Problem to solve: Copy the lines of the listing word for word, from the line containing "Task: Open the search" through the line containing "click(1367, 24)".

Listing for locating visible targets
=-=-=-=-=

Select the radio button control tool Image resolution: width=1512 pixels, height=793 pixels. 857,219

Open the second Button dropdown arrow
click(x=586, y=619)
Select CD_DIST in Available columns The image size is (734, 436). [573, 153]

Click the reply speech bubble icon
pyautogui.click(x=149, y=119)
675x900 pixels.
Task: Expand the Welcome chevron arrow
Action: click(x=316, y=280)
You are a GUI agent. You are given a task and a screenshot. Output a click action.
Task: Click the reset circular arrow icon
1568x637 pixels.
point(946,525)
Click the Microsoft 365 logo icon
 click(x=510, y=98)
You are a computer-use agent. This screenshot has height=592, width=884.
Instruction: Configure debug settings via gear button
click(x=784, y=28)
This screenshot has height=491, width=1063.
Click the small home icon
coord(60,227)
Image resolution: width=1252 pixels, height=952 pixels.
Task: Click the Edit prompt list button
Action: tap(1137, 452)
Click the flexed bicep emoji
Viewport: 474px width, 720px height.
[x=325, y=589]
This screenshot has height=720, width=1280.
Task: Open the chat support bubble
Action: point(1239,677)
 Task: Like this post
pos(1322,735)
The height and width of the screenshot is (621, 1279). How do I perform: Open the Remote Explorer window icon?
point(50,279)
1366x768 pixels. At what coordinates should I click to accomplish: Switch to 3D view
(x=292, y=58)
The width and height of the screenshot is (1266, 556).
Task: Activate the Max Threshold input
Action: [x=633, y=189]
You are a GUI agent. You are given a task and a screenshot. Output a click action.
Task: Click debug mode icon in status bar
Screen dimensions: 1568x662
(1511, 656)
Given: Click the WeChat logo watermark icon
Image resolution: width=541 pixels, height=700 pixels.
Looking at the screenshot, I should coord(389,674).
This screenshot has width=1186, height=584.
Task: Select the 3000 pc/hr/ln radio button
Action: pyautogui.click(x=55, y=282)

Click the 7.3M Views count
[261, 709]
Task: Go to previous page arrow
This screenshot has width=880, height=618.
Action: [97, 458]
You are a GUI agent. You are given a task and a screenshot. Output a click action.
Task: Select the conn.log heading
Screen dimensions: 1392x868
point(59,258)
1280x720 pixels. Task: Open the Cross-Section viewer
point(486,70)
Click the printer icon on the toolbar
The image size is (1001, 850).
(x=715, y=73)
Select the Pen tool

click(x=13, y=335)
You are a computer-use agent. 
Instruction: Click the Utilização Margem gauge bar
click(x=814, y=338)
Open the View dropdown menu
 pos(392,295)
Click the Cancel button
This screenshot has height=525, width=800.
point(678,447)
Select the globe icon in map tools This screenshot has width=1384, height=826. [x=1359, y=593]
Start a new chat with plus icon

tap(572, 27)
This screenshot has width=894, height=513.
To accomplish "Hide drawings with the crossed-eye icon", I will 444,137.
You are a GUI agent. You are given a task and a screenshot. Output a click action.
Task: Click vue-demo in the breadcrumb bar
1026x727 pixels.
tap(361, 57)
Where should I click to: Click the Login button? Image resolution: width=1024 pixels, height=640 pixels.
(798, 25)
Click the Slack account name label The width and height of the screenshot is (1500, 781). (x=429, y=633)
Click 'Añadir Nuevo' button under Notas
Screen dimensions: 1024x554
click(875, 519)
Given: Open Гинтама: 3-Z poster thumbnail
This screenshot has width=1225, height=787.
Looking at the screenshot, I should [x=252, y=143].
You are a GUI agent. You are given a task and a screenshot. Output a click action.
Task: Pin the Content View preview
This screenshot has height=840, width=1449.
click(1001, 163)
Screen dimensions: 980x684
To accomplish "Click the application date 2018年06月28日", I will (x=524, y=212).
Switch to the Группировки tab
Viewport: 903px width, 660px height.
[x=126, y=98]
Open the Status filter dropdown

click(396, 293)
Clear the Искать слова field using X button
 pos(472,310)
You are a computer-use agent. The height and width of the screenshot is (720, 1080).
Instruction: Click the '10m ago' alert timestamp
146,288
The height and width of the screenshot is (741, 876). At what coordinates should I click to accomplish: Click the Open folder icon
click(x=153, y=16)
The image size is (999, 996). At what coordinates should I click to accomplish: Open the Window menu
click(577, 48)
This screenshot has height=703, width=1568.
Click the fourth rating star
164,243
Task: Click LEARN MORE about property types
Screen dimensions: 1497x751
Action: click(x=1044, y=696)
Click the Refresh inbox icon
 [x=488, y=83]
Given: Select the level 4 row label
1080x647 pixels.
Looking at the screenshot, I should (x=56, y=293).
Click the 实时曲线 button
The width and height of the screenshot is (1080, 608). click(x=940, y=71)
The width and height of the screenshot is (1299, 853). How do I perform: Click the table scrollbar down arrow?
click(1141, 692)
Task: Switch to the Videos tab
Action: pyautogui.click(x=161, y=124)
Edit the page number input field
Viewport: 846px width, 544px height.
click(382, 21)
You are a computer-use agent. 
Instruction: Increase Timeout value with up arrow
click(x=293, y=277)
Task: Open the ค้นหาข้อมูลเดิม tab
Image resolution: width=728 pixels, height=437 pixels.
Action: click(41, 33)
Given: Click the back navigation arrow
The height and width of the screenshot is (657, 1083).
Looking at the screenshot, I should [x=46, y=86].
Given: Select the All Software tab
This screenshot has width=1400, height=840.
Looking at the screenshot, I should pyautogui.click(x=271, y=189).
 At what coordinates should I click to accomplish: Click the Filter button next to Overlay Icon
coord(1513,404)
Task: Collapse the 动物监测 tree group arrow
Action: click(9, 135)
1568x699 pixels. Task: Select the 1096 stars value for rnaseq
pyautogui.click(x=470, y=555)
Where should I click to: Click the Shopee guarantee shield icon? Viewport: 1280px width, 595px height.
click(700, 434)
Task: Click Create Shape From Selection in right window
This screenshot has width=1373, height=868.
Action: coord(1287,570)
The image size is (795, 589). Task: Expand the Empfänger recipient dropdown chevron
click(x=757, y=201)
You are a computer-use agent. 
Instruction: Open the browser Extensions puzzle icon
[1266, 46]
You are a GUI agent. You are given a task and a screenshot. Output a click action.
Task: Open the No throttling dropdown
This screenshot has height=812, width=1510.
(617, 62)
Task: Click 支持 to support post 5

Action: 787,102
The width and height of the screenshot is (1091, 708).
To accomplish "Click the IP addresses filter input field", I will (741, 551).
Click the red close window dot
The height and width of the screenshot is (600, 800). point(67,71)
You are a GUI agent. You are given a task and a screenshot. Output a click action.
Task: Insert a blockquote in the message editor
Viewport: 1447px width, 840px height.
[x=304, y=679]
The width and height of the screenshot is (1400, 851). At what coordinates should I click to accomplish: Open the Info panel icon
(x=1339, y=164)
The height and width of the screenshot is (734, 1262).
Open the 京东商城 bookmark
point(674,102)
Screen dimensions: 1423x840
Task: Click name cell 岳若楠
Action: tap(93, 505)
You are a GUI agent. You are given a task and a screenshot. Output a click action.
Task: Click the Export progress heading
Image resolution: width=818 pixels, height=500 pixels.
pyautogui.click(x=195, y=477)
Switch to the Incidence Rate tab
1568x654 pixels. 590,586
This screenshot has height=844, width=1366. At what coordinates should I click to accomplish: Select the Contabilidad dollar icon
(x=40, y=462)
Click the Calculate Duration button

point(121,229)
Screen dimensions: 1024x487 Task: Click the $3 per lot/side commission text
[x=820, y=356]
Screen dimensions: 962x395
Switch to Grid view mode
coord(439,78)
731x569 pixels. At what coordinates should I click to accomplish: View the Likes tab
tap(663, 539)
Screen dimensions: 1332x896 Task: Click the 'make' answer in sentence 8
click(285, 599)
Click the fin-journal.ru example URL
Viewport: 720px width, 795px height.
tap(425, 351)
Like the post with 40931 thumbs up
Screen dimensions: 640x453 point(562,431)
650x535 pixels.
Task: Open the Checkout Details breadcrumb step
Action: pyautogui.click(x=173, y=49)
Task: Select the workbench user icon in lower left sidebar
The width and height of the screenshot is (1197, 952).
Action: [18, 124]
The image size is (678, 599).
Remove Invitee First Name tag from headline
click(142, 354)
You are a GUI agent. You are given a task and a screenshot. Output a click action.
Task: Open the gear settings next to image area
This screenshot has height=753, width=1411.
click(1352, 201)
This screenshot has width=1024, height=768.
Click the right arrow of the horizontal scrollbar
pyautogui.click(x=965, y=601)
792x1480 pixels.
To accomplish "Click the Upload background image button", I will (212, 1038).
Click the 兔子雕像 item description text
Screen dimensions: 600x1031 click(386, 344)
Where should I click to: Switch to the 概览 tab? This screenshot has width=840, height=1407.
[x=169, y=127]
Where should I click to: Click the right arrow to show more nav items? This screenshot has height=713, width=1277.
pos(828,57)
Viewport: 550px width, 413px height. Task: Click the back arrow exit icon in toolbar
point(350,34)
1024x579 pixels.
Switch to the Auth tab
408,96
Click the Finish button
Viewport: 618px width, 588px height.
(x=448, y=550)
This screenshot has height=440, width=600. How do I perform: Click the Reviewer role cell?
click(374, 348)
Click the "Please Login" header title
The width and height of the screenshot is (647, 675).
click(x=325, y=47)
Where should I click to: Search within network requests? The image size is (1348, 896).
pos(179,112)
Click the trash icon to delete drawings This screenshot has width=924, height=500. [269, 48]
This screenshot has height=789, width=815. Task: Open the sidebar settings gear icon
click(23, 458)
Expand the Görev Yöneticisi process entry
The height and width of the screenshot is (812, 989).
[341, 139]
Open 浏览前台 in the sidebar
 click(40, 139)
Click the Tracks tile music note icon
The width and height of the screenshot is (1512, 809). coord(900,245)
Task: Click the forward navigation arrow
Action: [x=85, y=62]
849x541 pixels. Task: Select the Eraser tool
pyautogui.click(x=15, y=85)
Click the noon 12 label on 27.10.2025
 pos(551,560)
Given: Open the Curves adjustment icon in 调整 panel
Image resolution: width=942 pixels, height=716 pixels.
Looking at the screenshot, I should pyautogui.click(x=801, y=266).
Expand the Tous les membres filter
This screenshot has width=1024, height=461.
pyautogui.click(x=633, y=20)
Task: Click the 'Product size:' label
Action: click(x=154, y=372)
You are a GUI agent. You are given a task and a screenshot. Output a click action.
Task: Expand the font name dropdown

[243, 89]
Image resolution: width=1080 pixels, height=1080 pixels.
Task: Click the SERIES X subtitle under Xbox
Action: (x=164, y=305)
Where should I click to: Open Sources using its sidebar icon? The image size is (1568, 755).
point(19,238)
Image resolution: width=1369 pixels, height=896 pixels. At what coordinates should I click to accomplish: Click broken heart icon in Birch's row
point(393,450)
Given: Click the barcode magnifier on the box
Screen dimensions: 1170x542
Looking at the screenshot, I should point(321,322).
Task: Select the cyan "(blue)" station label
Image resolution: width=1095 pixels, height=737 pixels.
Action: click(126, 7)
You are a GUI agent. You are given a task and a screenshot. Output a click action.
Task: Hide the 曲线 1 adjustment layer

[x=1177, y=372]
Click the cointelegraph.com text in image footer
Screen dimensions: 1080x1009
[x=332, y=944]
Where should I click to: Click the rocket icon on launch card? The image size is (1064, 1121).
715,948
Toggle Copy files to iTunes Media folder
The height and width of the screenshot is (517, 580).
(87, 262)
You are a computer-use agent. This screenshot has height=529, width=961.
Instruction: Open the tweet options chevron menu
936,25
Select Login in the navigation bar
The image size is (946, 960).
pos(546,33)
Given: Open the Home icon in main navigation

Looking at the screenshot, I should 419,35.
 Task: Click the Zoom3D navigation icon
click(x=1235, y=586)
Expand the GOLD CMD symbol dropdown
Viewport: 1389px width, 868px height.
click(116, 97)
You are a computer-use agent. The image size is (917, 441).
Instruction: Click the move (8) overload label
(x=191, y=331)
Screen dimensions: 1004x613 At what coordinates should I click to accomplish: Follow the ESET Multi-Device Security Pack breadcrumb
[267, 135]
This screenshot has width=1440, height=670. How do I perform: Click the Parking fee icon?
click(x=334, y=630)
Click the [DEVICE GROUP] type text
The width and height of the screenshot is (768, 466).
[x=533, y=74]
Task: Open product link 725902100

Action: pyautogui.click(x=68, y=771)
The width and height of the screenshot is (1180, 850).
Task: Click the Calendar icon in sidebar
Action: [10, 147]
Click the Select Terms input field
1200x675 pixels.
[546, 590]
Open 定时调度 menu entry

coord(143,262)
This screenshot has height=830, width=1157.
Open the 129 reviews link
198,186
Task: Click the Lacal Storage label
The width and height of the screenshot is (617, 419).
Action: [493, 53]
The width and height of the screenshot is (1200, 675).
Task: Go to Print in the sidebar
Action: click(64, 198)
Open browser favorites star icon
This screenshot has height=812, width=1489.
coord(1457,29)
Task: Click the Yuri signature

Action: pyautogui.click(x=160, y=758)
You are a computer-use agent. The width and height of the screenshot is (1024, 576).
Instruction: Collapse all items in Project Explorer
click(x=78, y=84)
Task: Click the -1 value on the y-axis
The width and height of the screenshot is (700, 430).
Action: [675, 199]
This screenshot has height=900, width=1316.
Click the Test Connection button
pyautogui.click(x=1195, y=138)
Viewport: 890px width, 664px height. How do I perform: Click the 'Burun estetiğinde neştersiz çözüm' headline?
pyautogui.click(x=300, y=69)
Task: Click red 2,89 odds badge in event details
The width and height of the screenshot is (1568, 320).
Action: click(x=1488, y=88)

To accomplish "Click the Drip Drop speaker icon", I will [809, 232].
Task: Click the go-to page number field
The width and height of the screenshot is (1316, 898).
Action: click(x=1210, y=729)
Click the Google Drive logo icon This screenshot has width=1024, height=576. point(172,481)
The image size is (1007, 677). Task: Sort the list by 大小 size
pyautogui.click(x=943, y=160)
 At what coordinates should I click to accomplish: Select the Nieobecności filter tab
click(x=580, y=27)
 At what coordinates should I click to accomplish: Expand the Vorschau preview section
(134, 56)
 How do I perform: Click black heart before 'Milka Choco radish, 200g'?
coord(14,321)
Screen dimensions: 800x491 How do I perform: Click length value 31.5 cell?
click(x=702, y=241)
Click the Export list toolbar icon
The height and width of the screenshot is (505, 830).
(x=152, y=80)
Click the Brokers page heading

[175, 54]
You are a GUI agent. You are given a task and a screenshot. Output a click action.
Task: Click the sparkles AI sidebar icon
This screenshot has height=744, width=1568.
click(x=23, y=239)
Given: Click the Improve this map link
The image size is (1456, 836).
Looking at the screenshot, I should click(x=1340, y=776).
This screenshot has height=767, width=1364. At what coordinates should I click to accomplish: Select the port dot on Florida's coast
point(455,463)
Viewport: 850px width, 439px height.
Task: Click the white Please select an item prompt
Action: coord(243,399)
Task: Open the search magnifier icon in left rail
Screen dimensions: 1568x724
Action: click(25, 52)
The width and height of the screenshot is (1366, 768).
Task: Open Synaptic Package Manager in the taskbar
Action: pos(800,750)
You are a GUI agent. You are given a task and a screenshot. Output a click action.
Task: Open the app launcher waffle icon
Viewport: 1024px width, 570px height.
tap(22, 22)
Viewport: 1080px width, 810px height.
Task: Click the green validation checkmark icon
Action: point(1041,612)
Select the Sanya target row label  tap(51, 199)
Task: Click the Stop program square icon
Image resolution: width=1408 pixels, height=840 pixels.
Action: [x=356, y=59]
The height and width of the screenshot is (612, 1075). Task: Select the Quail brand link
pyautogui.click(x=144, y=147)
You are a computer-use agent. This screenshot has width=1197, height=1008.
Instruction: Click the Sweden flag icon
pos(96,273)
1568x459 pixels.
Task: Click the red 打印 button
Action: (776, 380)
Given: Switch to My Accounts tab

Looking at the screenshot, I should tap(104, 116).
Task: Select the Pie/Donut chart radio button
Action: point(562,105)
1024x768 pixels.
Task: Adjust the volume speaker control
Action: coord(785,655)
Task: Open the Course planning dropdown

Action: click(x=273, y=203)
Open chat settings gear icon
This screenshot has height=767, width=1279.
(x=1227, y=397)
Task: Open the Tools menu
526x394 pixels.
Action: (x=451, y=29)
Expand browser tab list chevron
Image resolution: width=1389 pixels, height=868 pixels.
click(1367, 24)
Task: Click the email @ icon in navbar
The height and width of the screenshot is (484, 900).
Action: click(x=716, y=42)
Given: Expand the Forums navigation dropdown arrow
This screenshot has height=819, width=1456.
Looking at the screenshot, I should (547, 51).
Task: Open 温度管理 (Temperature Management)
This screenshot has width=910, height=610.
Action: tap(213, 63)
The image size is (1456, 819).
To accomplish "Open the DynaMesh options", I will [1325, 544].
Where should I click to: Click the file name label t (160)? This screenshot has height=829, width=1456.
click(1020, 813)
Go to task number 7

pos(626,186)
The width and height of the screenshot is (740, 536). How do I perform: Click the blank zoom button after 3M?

=-=-=-=-=

Output for this task:
Task: Open the search magnifier icon in left rail
Screen dimensions: 1568x724
Action: click(25, 52)
The width and height of the screenshot is (1366, 768).
Task: Open Synaptic Package Manager in the taskbar
Action: pos(800,750)
You are a GUI agent. You are given a task and a screenshot. Output a click action.
Task: Open the app launcher waffle icon
Viewport: 1024px width, 570px height.
tap(22, 22)
Viewport: 1080px width, 810px height.
Task: Click the green validation checkmark icon
Action: point(1041,612)
Select the Sanya target row label  tap(51, 199)
Task: Click the Stop program square icon
Image resolution: width=1408 pixels, height=840 pixels.
Action: [x=356, y=59]
The height and width of the screenshot is (612, 1075). Task: Select the Quail brand link
pyautogui.click(x=144, y=147)
You are a computer-use agent. This screenshot has width=1197, height=1008.
Instruction: Click the Sweden flag icon
pos(96,273)
1568x459 pixels.
Task: Click the red 打印 button
Action: (776, 380)
Given: Switch to My Accounts tab

Looking at the screenshot, I should tap(104, 116).
Task: Select the Pie/Donut chart radio button
Action: point(562,105)
1024x768 pixels.
Task: Adjust the volume speaker control
Action: coord(785,655)
Task: Open the Course planning dropdown

Action: click(x=273, y=203)
Open chat settings gear icon
This screenshot has height=767, width=1279.
(x=1227, y=397)
Task: Open the Tools menu
526x394 pixels.
Action: (x=451, y=29)
Expand browser tab list chevron
Image resolution: width=1389 pixels, height=868 pixels.
click(1367, 24)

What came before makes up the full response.